==== Document excerpt ====

This is the very first PR of the project formalizing core concepts and results in auction theory.
Our group is working on more contributions on the formalization of game theory prefix.
Co-authored-by: Ma Jiajun hoxide@gmail.com
Reference
Roughgarden, Tim. Twenty Lectures on Algorithmic Game Theory. Cambridge University Press, 2020. Link
Current plan for formalization of Game Theory
The current plan for the formalizing of Game Theory include:
1. Auction Theory. 🎉 (200+ lines, this PR)
2. Mechanism design & Myerson's Lemma. 🎉 (400+ lines, pending for modification to Mathlib Standard)
An allocation rule is implementable if there exists
- Dominant Strategy Incentive Compatible (DSIC) payment rule
- An allocation rule is monotone if for every bidder’s gain is nondecreasing w.r.t. her/his bid
Implementable ⇔ Monotone
In the above case, the DSIC payment rule is unique.

==== Given data ====

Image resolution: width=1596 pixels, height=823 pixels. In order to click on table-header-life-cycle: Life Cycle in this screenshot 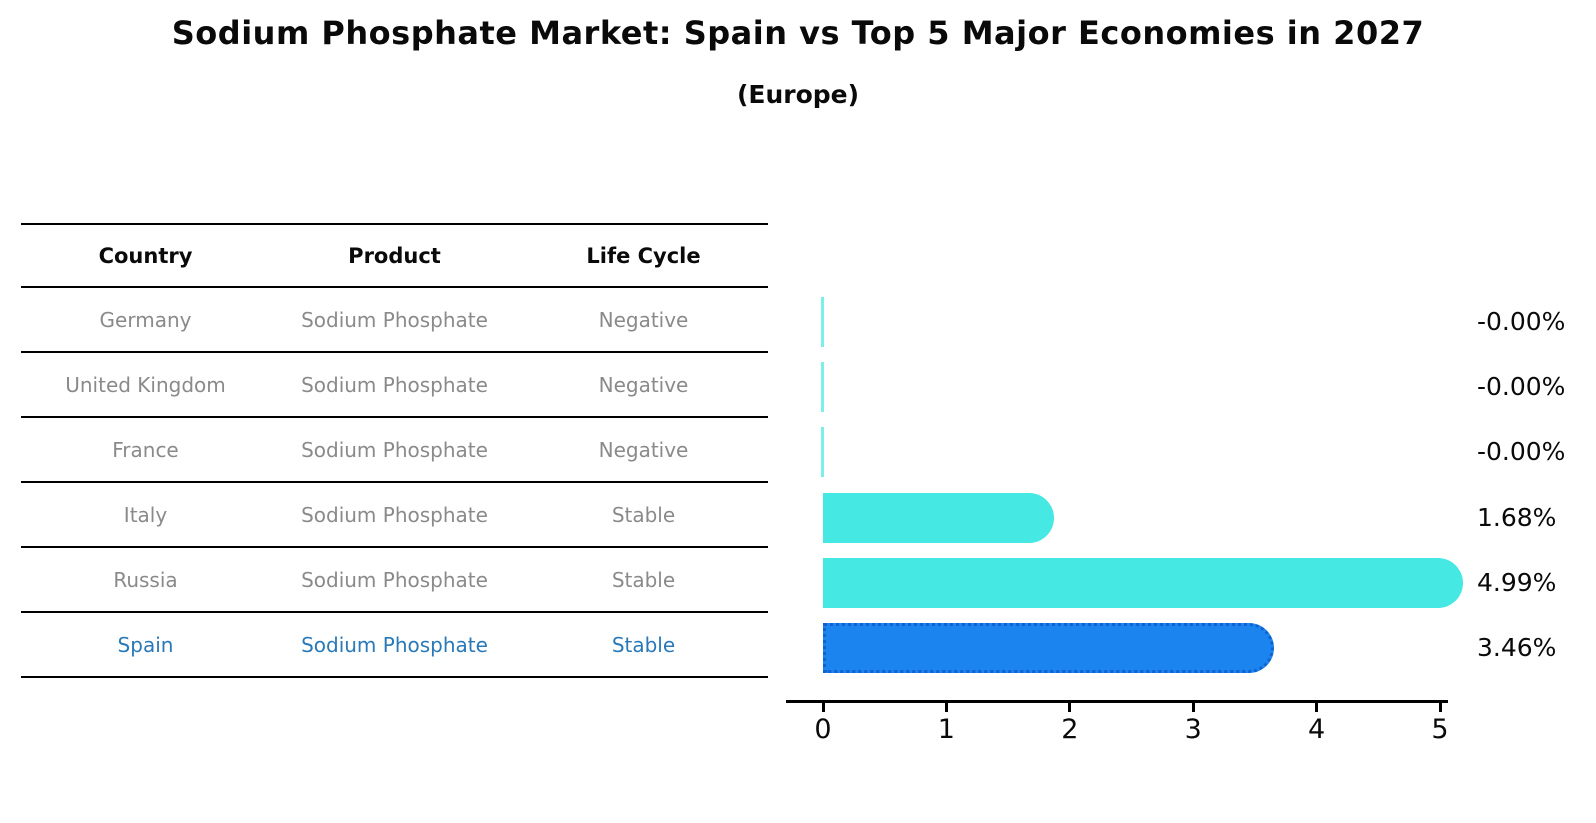, I will do `click(644, 256)`.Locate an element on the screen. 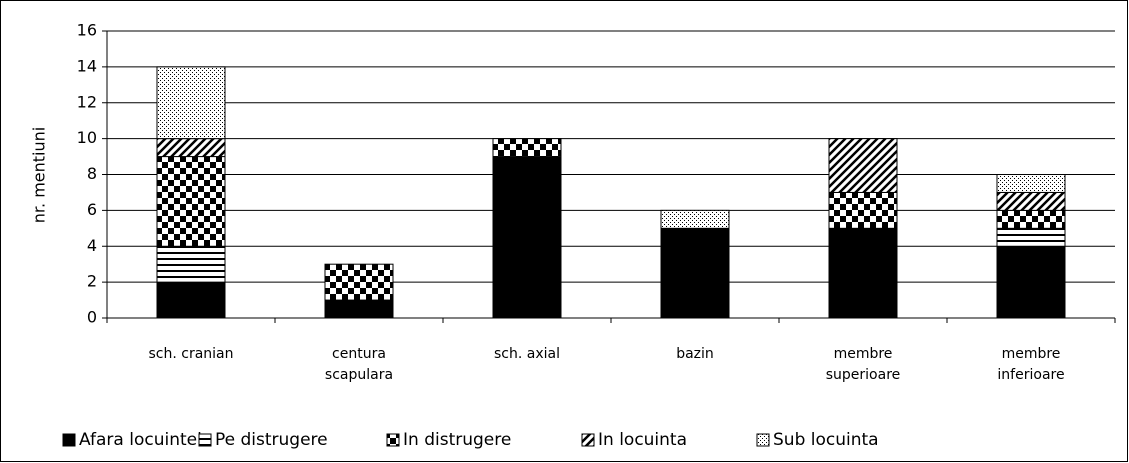  x-tick-label: bazin is located at coordinates (695, 354).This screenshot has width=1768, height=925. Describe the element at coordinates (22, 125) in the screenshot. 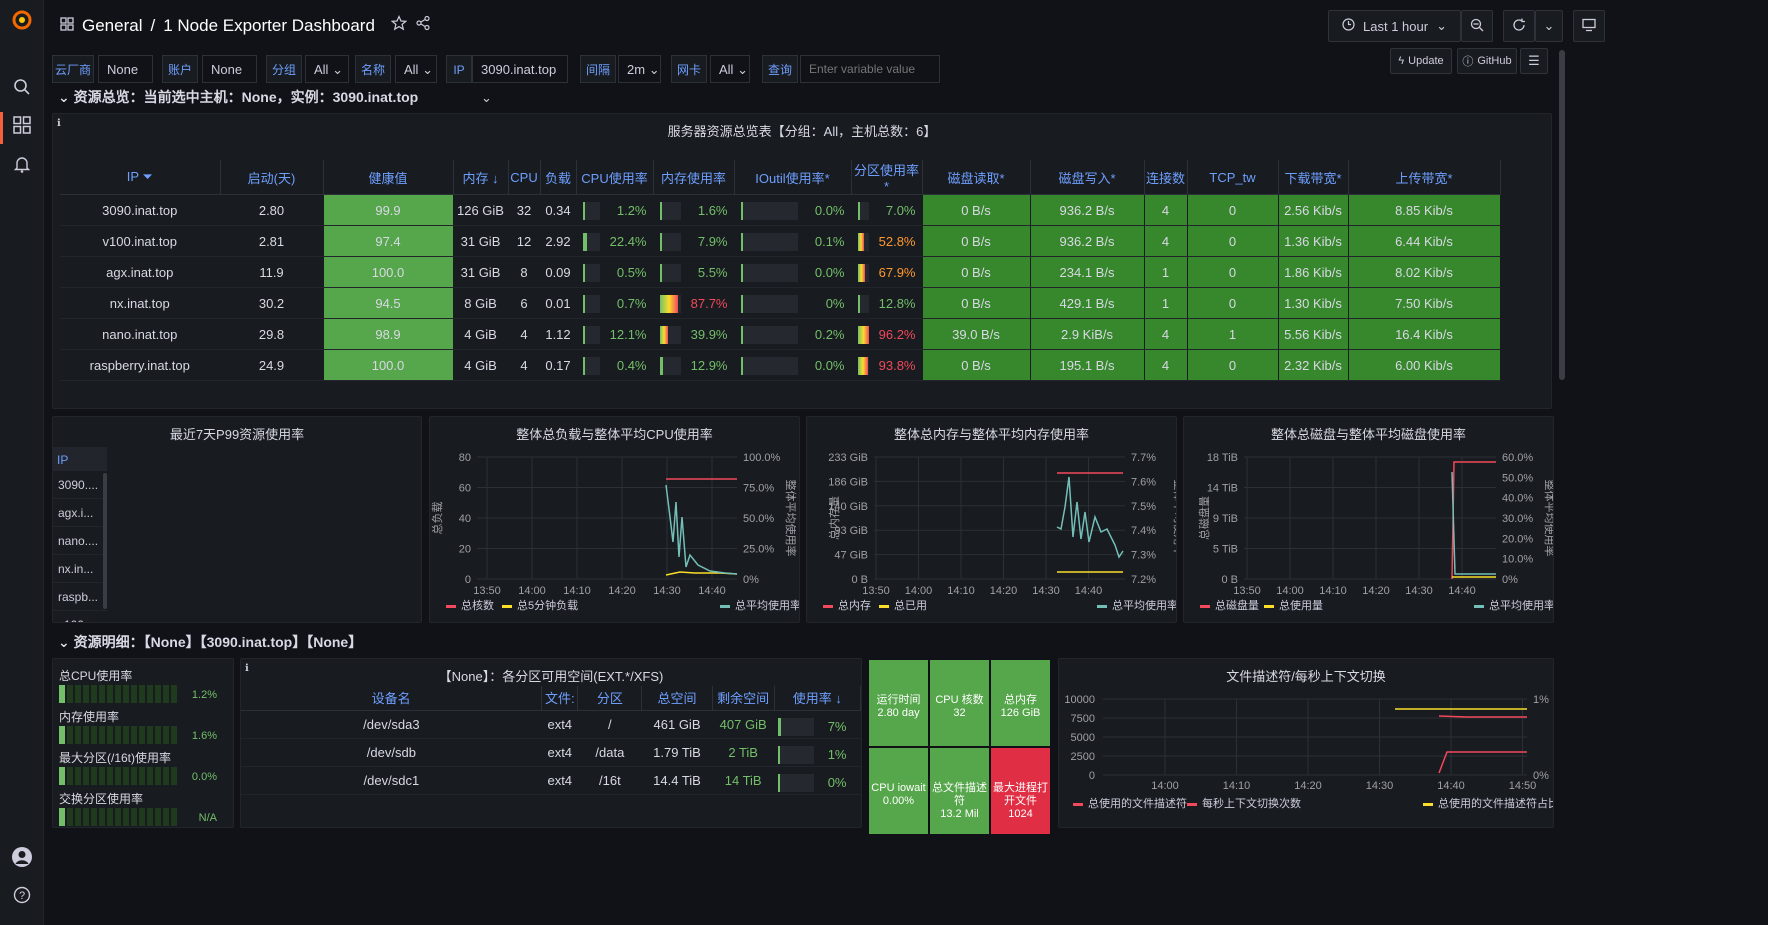

I see `dashboards-icon` at that location.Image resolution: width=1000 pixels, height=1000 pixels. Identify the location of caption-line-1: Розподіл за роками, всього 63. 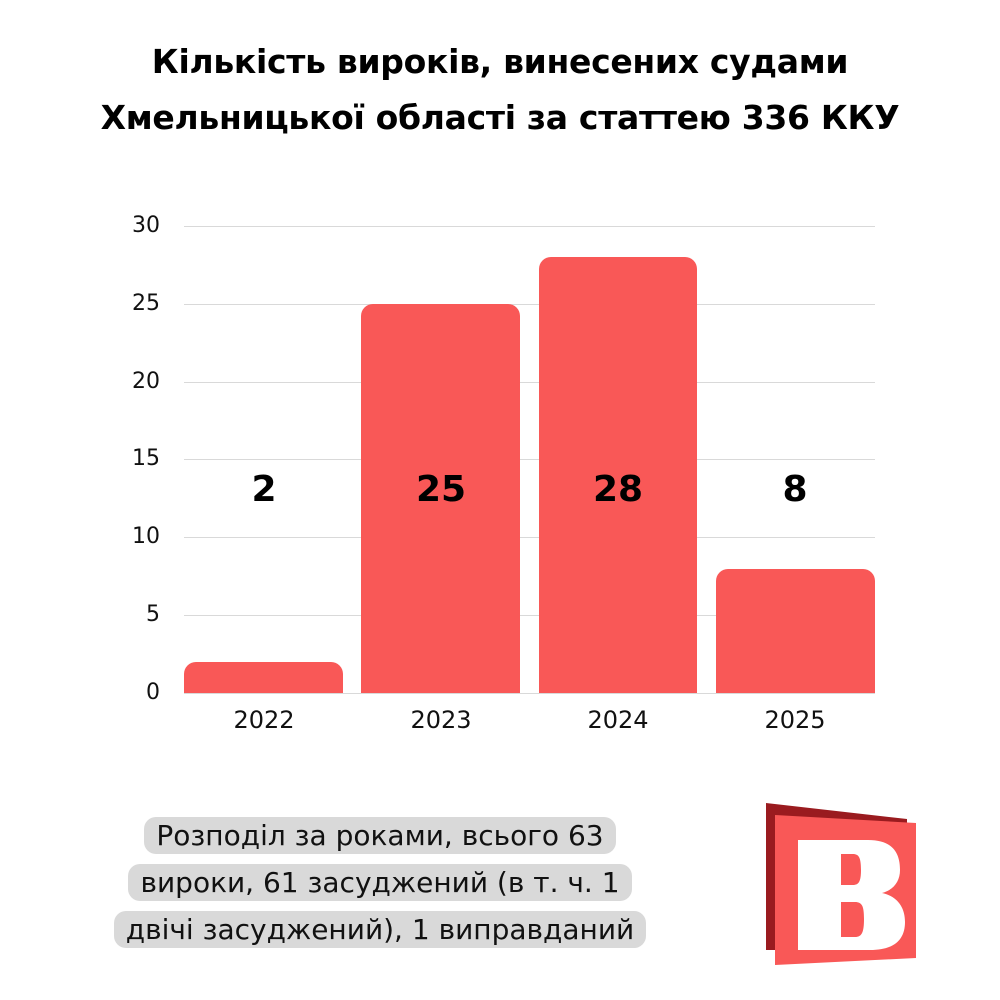
(380, 836).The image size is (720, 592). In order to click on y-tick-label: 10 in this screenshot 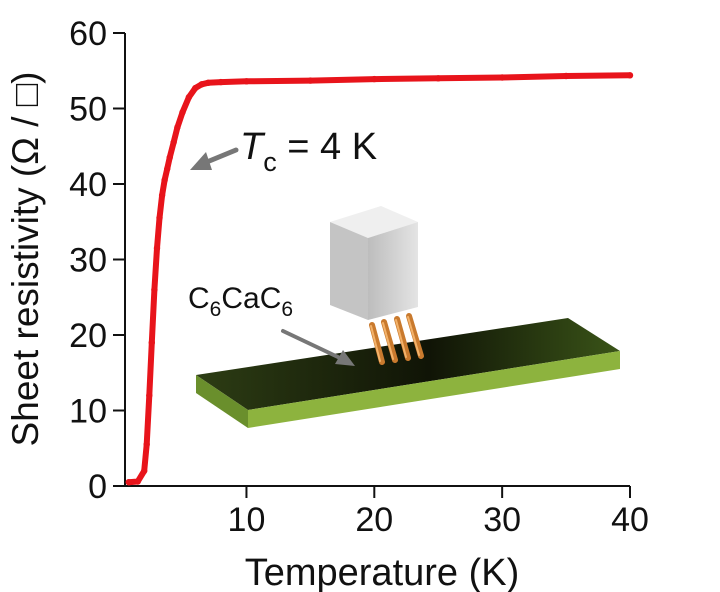, I will do `click(88, 412)`. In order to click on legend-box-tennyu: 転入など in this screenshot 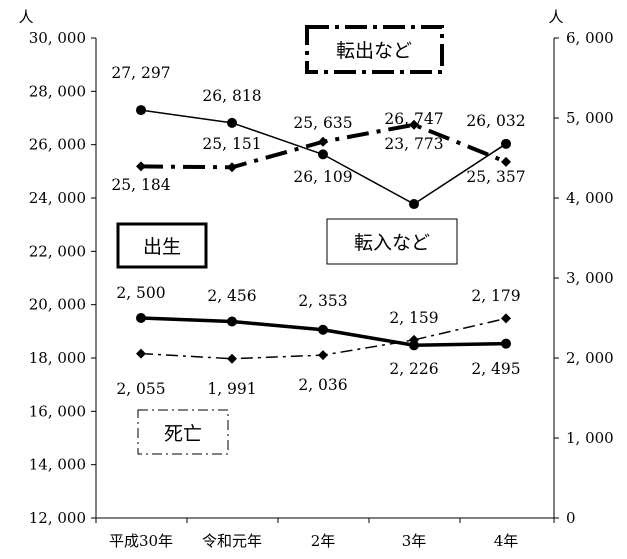, I will do `click(392, 242)`.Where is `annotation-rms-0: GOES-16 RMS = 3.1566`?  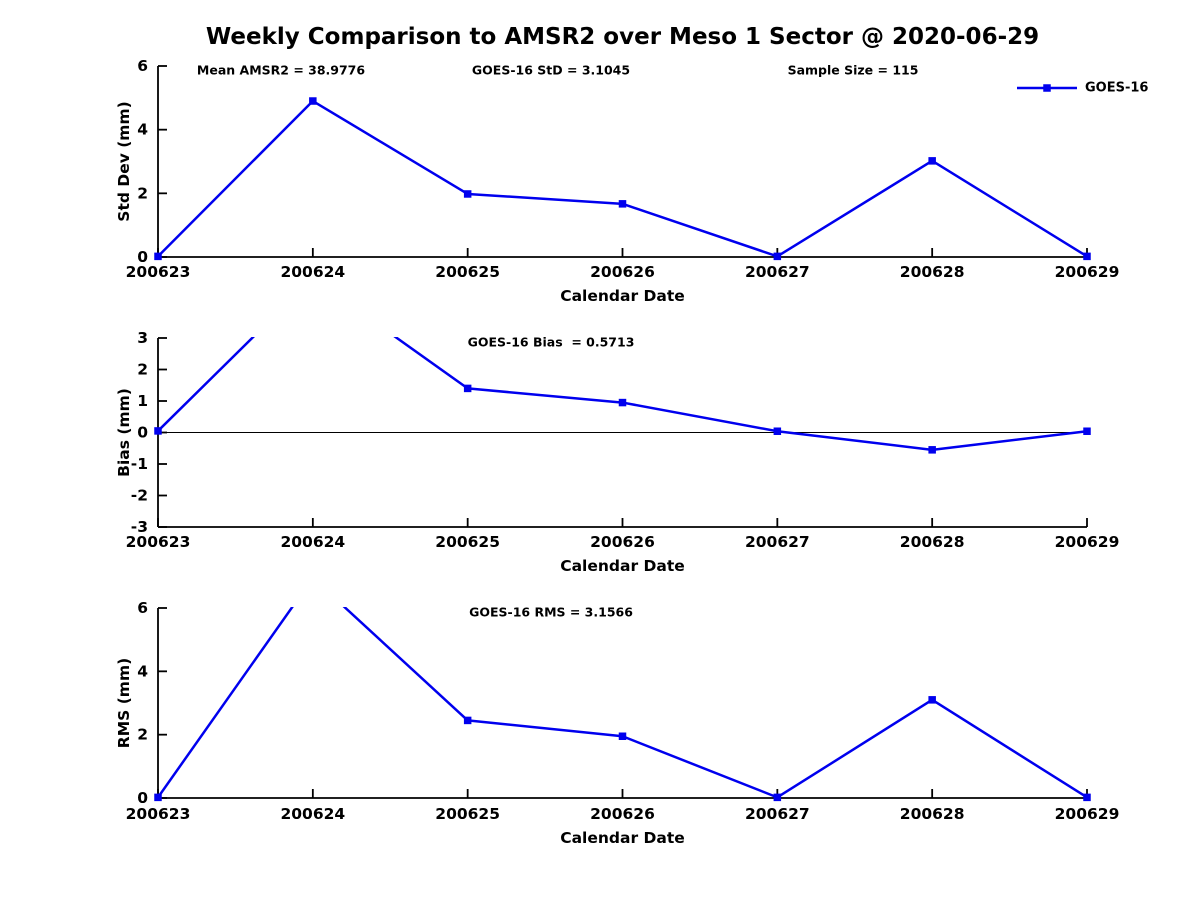
annotation-rms-0: GOES-16 RMS = 3.1566 is located at coordinates (551, 612).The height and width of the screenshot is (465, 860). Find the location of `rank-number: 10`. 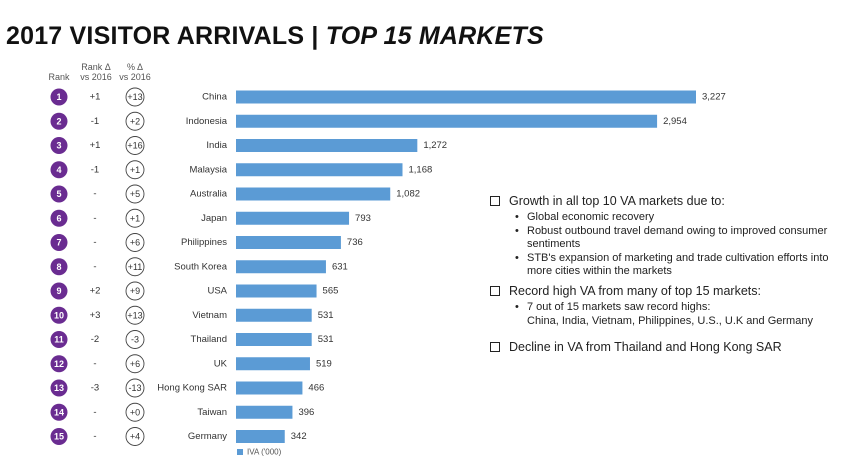

rank-number: 10 is located at coordinates (59, 315).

====

> [Request]:
From the auction theory pull request description, extract the stretch from "This is the" through "game theory prefix.". The entries were drawn from a separate source.

> [Answer space]:
This is the very first PR of the project formalizing core concepts and results in auction theory.
Our group is working on more contributions on the formalization of game theory prefix.